Messina
Lagomarsini: Vive una domenica di ordinaria amministrazione. Nelle uniche occasioni capitate ai calabresi, si fa trovare pronto. Per poco non para anche il rigore di Lio. 6 – Tranquillo.
Caiazzo: Dopo lo spostamento della scorsa settimana al centro della difesa, oggi torna a ricoprire il ruolo assegnatogli da Catalano ad inizio stagione, e gioca bene. 6 – Serenità ritrovata.
Cucinotta: Ad inizio stagione era il sostituto naturale di Chiavaro, oggi è diventato titolare e gioca ogni partita con la grinta di un messinese che vuol andar via da questa categoria. 6,5 – Mastino.
Ignoffo: Lo si sente nominare poche volte oggi, forse perché gli attaccanti del Sambiase sono davvero poca cosa. Lui, però, non sbaglia un tocco e trasmette sicurezza al reparto. 6,5 – Sicurezza.
Caldore: Gioca un primo tempo splendido, mostrando forse il migliore Caldore della stagione, poi nella ripresa commette un’ingenuità, ma è giovane e va bene così. 6,5 – Fluidificante.
Guerriera: Catalano lo preferisce a Parachì, e lui, con l’assist per Corona ed una prestazione tutta grinta e corsa, dimostra il perché, riscattando la prova inguardabile di Paternò. 6,5 – Ottima alternativa.
Bucolo: Corre come un forsennato, spesso proiettandosi anche in fase offensiva. Gli manca solo il gol, poi è uno dei migliori centrocampisti in circolazione per queste categorie. 7 – Soldatino.
Maiorano: Si contende la palma di migliore in campo con Costa Ferreira e con capitan Corona. Oggi qualsiasi cosa passi da centrocampo diventa sua di diritto. 7,5 – Diga.
Costa Ferreira: E’ portoghese ma parla la stessa lingua dei brasiliani. Media gol-minuti giocati pazzesca. Oggi segna il quinto gol con l’Acr e regala l’assist a Chiaria. Con un Savanarola così, troverà più spazio? 8 – Migliore in campo.

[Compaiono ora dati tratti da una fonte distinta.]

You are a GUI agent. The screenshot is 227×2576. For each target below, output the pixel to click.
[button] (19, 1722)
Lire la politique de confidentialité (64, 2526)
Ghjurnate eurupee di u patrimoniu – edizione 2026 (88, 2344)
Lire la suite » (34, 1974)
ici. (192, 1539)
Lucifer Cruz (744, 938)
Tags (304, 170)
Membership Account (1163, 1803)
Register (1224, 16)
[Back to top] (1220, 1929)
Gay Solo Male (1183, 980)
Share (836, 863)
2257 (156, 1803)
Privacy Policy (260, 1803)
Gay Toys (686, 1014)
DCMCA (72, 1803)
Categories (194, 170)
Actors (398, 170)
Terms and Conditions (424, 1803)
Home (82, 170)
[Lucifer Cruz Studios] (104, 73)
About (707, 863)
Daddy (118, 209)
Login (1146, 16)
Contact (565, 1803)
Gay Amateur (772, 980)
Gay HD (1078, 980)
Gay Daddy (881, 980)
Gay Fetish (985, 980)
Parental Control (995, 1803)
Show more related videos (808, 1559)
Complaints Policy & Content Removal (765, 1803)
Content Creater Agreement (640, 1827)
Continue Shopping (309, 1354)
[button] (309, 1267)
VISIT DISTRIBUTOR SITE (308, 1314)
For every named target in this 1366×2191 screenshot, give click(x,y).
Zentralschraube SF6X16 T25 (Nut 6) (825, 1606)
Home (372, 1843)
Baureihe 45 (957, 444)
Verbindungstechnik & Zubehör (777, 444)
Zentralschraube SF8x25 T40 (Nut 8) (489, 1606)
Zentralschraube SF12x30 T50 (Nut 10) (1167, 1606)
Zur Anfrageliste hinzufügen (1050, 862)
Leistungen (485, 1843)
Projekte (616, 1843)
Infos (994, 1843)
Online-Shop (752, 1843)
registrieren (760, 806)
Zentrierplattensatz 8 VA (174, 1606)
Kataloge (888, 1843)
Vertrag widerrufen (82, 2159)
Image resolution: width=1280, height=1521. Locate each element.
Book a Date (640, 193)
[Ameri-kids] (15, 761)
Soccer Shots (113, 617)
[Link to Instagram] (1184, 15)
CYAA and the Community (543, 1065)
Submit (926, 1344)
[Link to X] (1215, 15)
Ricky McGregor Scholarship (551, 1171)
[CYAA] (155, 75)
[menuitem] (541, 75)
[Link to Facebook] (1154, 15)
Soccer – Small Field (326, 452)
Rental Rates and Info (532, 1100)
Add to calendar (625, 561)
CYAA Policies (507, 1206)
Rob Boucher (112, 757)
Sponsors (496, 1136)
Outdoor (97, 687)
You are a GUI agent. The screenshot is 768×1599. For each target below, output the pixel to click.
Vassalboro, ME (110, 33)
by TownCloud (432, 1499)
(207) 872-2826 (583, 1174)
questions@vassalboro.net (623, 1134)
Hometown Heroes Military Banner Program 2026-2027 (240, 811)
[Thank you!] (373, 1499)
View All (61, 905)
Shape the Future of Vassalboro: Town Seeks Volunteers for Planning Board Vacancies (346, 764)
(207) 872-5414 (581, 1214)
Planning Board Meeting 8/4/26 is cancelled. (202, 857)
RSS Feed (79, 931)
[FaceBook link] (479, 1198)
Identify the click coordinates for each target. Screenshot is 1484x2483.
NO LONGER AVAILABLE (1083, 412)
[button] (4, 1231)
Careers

Corona: Per il capitano era la 100esima in maglia giallorossa e lui si fa trovare pronto all’appuntamento con il gol che dà il là alla vittoria che permette di sfatare il tabù Sambiase. 7+ – Highlander.
Chiaria: Il milanese è giunto a Messina con tanta umiltà, si è messo al servizio della squadra e, pur lavorando nell’ombra, oggi ha firmato il cartellino per la quinta volta. 6,5 – Arciere silente.

Sambiase
Oggi non ce la sentiamo di addossare la croce ai ragazzini del Sambiase, ben sette scesi in campo sin dal primo minuto per l’indisponibilità degli uomini di maggior spessore tra le fila dei calabresi. Un 6 politico lo concediamo a tutti, con una nota di merito per Curcio (6+ – pericoloso sulla fascia), Lio (6,5 – andato a segno su rigore e neutralizzato da Lagomarsini in altre occasioni) e Casciaro (6,5 – unico lì davanti a tentare la via della rete e a procurarsi il penalty del gol della bandiera).

Allenatori
Catalano (M): La scorsa settimana lo avevamo criticato per il pareggio interno contro la Gelbison, ma oggi ci sentiamo di attribuire gran merito di questa vittoria proprio al mister che lavora in silenzio e alle telecamere preferisce i fatti. Grande mossa quella di cambiare quattro giocatori rispetto al match della scorsa settimana al “San Filippo”. Bel segno quello dato alla squadra con l’ingresso nella ripresa di chi ha calcato meno il terreno di gioco in questa stagione. 7,5 – “Diamo a Cesare quel ch’è di Cesare!”.
Mancini (S): Il Messina è una schiacciasassi, ma con solo questi uomini a disposizione potrà fare ben poco contro un Noto agguerrito e che nel girone di ritorno ha già vinto 8 match su 11.
Con la sconfitta odierna, il Sambiase è precipitato in terz’ultima posizione. La salvezza diretta sembra un miraggio. Sfortunato nel terminare le sostituzioni già ad inizio ripresa.  5 – Sconsolato.